**Exercise**
Repeat, word for word, each of the records shown below, without their pictures.

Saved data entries
------------------------------------------------
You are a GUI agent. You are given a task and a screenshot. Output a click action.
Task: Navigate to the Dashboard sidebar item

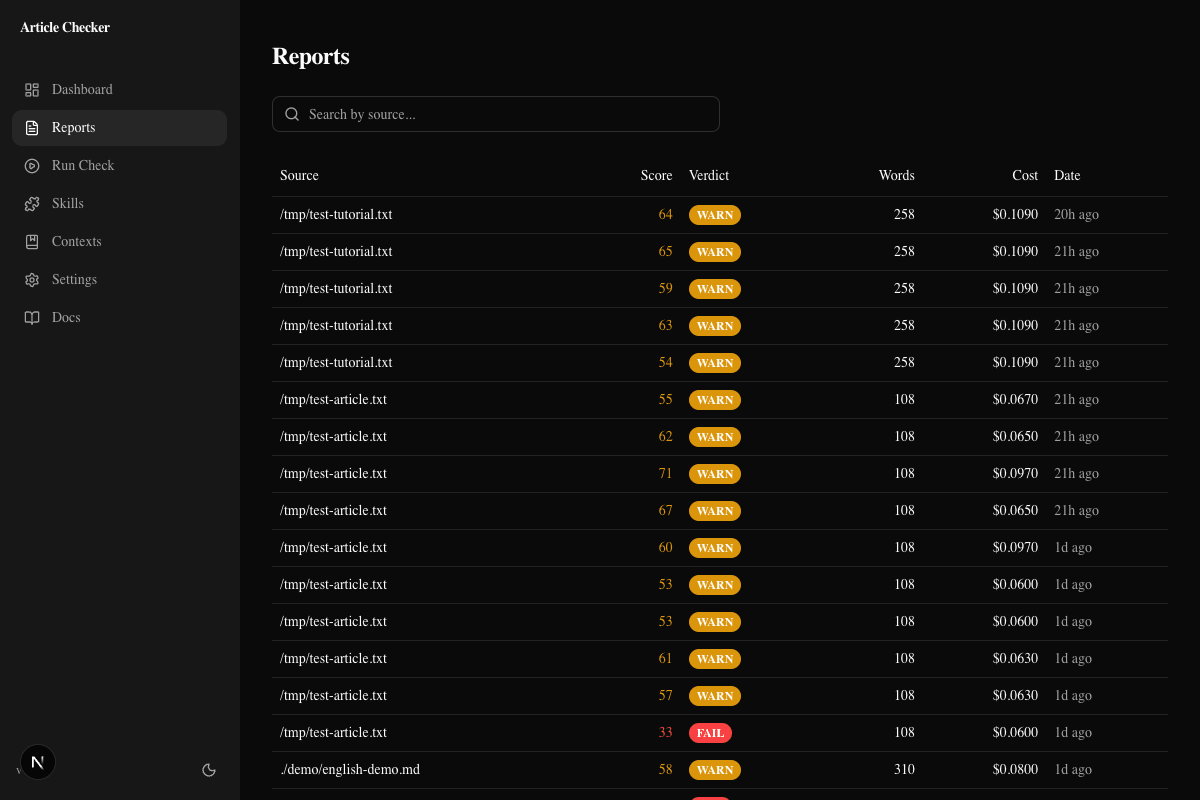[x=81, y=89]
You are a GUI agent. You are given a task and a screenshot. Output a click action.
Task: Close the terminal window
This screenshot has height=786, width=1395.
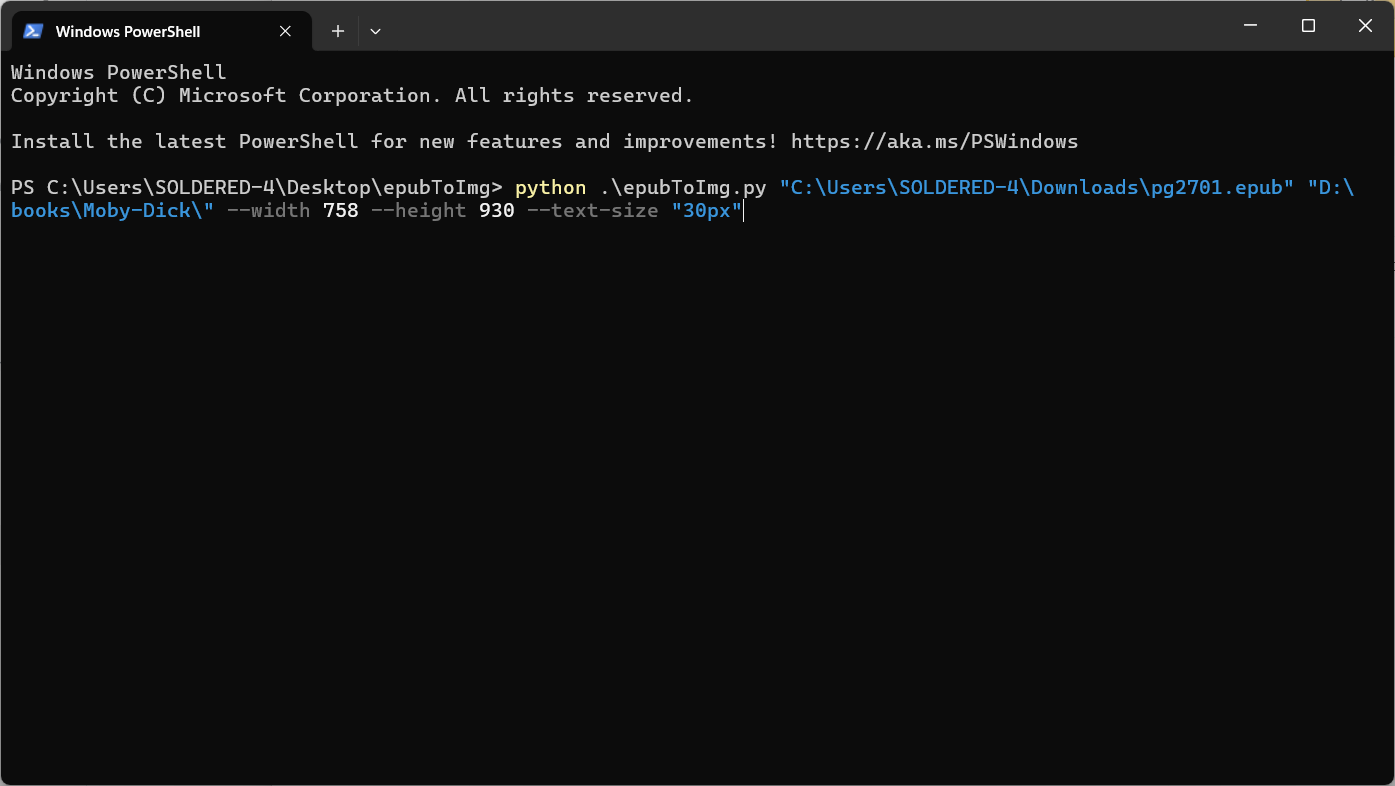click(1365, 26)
------------------------------------------------
**Solution to the exercise**
You are a GUI agent. You are given a task and a screenshot. Output a click action.
Task: Navigate to the Dashboard sidebar item

[x=81, y=89]
You are a GUI agent. You are given a task and a screenshot. Output a click action.
Task: Close the terminal window
This screenshot has height=786, width=1395.
click(1365, 26)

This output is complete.